Hi guys, found this coin in a collection i bought, its a Klondike dollar from 1972, not too much info out there but found this from a coin site:

"This trade dollar was made for the annual Klondike Days festival in Edmonton, Alberta. "Klondike Dollars" were struck every year for some decades, with the festival mascot "Klondike Mike" on the reverse and a different obverse design every year. They would be worth $1 for the duration of the festival, but they are now all expired.

These were struck with four different "mint-marks" so that completionists would have to track down all four different types to finish their collection. The mint-mark can be seen below the "EXPIRES..." text.

*1972X The holder of this token would be eligible for a prize. Rare.*"

http://en.numista.com/catalogue/pieces52493.html

This is my coin...


----------



## Geraldo (Aug 10, 2015)

I remember getting a few when I was a kid. I spent them at Klondike Days. Wasn't a tough decision: keep some cheaply made "coin" or go on the ferris wheel or even a roller coaster. They took them for food too but I wasn't about to waste my $ on Exposition "food" that you would just puke up again after the "Moon Launcher" or the "Crazy Comet."

I think I have a few stashed somewhere that I didn't get to spend, or that neighborhood kids were throwing away or similar. I suppose I should dig them up, but honestly I don't know exactly where they are...

They weren't that "rare" in Edmonton. Kids used to use the expired ones as slingshot ammo (although they are kind of light and don't fly well). I guess like all things that aren't made any more, they gradually become rarer. They were common as borscht so I don't think many people thought to collect them back then.

Sorry I cannot comment on actual value. I guess they could hold some sentimental value to old guys like me from Edmonton that remember them from their childhoods.


----------



## micronationcreation (Aug 11, 2015)

Geraldo said:


> I remember getting a few when I was a kid. I spent them at Klondike Days. Wasn't a tough decision: keep some cheaply made "coin" or go on the ferris wheel or even a roller coaster. They took them for food too but I wasn't about to waste my $ on Exposition "food" that you would just puke up again after the "Moon Launcher" or the "Crazy Comet."
> 
> I think I have a few stashed somewhere that I didn't get to spend, or that neighborhood kids were throwing away or similar. I suppose I should dig them up, but honestly I don't know exactly where they are...
> 
> ...



Do you remember anything about the prize for the marked coins? Just curious because the coin site kind of suggests the holder is still eligible.


----------



## Geraldo (Aug 11, 2015)

micronationcreation said:


> Do you remember anything about the prize for the marked coins? Just curious because the coin site kind of suggests the holder is still eligible.

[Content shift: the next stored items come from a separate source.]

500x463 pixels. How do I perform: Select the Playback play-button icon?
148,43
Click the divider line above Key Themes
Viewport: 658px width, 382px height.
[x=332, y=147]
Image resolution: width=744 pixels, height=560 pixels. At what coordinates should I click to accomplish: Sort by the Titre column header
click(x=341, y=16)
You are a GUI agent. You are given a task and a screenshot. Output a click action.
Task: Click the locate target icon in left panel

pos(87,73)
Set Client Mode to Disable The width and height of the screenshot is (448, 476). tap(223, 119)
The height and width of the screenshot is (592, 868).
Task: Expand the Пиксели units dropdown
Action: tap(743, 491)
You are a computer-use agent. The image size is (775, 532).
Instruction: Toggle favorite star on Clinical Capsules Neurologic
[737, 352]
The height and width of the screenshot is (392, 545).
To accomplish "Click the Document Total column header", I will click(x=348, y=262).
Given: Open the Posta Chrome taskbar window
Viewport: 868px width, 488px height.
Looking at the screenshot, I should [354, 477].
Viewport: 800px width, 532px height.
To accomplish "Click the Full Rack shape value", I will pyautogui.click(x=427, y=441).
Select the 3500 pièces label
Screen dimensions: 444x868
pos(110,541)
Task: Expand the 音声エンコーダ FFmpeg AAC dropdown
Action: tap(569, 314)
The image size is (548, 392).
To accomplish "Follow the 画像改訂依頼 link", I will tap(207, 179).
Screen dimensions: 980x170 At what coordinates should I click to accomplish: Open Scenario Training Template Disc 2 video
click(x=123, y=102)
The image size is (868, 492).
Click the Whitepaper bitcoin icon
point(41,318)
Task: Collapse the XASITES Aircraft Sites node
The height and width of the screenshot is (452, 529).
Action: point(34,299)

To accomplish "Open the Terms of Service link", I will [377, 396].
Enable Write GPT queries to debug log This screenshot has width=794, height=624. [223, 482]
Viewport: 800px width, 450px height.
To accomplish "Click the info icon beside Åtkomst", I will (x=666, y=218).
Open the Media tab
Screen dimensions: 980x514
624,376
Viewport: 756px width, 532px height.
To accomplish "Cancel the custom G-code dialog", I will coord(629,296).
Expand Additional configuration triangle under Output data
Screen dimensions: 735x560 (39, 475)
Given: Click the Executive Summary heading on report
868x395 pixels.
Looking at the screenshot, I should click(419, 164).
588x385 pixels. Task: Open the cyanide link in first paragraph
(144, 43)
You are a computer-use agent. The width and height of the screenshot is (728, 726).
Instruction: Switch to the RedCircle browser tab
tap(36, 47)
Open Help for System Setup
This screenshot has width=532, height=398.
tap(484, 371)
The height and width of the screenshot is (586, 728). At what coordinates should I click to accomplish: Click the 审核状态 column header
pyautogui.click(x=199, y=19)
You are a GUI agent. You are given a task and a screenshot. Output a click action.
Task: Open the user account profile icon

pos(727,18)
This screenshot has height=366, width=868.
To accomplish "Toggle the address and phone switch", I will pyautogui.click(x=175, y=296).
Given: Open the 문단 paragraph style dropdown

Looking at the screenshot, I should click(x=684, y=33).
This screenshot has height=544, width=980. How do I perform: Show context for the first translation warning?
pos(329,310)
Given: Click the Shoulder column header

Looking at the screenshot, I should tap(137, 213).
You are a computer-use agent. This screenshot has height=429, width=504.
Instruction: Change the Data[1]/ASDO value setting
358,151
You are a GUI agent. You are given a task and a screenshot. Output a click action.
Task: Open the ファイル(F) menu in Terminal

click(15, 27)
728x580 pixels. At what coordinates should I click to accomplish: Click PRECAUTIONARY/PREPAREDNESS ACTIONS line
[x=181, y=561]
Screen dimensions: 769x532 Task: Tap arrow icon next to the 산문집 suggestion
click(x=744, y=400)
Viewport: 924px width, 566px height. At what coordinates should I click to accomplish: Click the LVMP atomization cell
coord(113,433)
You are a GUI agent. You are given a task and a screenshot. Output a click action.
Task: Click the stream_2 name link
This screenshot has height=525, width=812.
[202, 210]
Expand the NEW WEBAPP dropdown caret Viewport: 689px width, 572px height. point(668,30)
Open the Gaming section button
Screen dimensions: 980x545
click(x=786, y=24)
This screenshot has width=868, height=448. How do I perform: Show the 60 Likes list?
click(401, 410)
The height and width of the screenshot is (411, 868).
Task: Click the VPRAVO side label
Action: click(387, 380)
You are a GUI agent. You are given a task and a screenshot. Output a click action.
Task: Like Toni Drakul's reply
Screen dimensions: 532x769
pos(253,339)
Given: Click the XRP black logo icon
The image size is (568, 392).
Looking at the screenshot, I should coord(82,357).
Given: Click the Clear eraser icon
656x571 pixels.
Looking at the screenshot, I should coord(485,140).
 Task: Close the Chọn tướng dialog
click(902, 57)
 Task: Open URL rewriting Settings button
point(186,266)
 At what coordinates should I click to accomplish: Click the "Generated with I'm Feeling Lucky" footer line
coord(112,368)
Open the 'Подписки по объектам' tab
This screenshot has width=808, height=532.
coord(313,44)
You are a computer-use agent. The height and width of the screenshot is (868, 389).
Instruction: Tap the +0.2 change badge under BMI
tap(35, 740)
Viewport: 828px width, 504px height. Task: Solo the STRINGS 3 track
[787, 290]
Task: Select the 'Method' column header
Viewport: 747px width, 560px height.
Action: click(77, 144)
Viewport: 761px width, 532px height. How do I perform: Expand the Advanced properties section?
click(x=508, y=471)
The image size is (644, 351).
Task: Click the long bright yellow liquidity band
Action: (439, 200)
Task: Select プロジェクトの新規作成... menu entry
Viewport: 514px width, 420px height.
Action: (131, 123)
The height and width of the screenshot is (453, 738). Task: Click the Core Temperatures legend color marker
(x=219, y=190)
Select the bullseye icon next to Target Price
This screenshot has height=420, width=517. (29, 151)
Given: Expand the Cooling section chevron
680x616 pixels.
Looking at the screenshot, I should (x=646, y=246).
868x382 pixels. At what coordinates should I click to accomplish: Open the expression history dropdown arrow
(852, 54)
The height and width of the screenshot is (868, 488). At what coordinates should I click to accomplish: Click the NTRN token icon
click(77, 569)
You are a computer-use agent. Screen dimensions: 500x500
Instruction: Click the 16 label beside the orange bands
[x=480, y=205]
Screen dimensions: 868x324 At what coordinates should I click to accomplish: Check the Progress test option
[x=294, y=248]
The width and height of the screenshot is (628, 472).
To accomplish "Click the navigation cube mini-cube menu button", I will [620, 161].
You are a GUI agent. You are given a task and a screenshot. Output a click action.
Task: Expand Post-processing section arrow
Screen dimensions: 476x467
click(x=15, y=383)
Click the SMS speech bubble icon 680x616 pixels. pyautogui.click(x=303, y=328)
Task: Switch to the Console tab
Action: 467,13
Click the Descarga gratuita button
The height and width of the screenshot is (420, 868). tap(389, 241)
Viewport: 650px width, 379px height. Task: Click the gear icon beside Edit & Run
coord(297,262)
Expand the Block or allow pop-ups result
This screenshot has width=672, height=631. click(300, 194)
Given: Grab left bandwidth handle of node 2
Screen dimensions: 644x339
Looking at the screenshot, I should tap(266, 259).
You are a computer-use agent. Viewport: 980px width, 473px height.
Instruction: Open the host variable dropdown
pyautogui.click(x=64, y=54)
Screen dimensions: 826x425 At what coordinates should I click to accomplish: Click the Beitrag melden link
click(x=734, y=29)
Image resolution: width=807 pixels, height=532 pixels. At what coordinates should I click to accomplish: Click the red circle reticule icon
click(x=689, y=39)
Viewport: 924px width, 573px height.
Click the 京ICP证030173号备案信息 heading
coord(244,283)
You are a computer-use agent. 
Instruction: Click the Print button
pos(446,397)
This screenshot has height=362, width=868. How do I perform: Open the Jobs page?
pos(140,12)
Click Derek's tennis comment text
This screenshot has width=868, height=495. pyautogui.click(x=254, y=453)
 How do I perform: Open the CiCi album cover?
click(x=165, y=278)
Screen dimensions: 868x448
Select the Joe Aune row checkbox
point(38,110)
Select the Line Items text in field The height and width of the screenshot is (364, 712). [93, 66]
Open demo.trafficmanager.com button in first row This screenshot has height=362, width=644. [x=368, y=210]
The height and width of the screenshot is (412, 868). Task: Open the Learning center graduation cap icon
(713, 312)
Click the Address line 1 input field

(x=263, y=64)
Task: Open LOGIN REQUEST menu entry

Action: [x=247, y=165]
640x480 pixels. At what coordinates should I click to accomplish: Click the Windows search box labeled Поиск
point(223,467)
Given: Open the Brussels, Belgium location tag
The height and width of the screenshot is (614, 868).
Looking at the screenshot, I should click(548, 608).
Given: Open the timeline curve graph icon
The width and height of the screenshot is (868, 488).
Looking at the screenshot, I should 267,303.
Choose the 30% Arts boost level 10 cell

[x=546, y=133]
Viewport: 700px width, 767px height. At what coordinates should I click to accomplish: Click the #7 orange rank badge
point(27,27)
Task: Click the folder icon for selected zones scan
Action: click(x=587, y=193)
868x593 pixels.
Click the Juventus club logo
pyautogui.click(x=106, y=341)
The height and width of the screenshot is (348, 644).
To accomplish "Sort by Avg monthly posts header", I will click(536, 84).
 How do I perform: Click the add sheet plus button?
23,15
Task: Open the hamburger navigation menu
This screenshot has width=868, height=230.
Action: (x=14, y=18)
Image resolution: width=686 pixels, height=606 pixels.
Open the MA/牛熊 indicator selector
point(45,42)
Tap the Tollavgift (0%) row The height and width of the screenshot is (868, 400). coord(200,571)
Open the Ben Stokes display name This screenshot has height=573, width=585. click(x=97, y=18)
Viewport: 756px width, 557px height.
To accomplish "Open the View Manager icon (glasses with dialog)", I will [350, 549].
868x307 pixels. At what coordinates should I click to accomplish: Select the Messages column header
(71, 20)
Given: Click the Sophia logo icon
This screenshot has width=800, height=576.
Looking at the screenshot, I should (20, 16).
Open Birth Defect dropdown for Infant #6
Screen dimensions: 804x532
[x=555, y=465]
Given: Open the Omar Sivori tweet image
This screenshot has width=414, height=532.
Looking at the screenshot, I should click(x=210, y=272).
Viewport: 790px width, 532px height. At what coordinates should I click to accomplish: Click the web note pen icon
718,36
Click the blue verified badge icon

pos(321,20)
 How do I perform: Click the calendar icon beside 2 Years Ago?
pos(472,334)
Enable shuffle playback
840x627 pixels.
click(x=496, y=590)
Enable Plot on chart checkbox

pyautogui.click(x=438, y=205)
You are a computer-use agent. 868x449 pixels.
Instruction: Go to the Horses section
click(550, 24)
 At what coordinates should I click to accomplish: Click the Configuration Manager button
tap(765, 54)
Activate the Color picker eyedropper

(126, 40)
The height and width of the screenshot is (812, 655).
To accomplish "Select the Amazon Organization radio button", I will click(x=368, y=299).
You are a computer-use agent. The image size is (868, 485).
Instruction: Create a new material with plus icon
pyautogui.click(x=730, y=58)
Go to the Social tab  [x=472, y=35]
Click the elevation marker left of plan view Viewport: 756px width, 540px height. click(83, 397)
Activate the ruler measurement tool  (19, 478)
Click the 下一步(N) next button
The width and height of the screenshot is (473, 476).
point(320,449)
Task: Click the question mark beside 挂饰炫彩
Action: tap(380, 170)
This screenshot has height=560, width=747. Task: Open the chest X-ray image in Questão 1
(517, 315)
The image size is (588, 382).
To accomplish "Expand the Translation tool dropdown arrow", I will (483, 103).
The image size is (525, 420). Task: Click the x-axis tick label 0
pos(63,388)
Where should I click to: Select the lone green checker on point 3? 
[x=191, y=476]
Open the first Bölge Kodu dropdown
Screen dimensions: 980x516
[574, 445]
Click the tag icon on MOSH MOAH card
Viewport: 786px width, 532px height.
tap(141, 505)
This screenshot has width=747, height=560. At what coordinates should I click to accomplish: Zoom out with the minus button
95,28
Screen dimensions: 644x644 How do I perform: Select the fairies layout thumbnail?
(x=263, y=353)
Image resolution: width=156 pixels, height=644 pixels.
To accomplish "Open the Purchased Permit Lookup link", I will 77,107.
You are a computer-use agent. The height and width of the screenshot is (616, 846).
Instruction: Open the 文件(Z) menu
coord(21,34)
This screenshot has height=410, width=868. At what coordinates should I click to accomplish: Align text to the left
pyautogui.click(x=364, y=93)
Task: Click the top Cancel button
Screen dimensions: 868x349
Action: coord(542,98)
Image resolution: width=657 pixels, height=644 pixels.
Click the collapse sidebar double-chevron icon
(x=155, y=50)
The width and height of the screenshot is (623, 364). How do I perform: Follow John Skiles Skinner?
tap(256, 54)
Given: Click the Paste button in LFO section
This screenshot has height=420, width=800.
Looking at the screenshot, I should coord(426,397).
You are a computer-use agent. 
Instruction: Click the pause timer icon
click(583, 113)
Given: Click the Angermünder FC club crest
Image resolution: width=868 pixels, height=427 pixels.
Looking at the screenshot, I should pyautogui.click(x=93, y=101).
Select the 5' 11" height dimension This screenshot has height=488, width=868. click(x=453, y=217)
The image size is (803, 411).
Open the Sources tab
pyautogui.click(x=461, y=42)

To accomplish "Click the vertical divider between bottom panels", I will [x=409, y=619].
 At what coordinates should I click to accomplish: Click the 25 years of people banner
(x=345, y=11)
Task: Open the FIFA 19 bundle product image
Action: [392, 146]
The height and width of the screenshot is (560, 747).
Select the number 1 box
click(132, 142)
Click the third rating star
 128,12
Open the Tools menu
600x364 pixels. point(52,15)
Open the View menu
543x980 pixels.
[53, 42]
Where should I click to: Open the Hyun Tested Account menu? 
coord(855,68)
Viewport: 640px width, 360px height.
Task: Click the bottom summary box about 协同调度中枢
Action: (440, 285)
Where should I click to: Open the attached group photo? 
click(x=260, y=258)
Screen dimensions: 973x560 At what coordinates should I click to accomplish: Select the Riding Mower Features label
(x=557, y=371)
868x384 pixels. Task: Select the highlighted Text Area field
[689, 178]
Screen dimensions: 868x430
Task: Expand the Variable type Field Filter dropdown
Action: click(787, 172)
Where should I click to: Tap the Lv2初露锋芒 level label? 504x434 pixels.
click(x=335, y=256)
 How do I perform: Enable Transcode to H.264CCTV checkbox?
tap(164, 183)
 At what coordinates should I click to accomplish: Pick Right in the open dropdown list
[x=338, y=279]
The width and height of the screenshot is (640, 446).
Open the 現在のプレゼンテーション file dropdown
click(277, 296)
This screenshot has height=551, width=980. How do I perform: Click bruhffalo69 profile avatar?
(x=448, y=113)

Sorry, I don't remember anything about a prize at all. I have a hard time believing that they would honor a contest from the 70's - I am pretty sure the whole Klondike Days Exposition has changed ownership several times since then. The outfit that ran Kdays in the 70's doesn't even exist anymore.


----------



## macfixer01 (Aug 13, 2015)

Geraldo said:


> micronationcreation said:
> 
> 
> > Do you remember anything about the prize for the marked coins? Just curious because the coin site kind of suggests the holder is still eligible.
> ...




I had looked them up on Google the other day when I first saw this thread and got several hits. The website linked below had an interesting article with pictures of all of them. One thing the author mentions is: "Every year, a very limited number of Klondike Dollars would be struck in .999 silver and 24K gold to be distributed as very special prizes. Silver mintages usually ran between 200 and 300, while the number of gold tokens produced was always below 30. Most of these have probably been melted down over the years, even though they're fantastically rare. A great loss for exonumia."

I wonder if those silver and gold coins were the prizes you were referring to?

http://www.coincommunity.com/forum/topic.asp?TOPIC_ID=198670

macfixer01


----------



## Geo (Aug 14, 2015)

They sell for a couple of bucks on Ebay.


----------



## micronationcreation (Aug 22, 2015)

Thanks for the replies, coin sold on fleabay for £3.70 :lol: buyer was very happy thats the main thing.


----------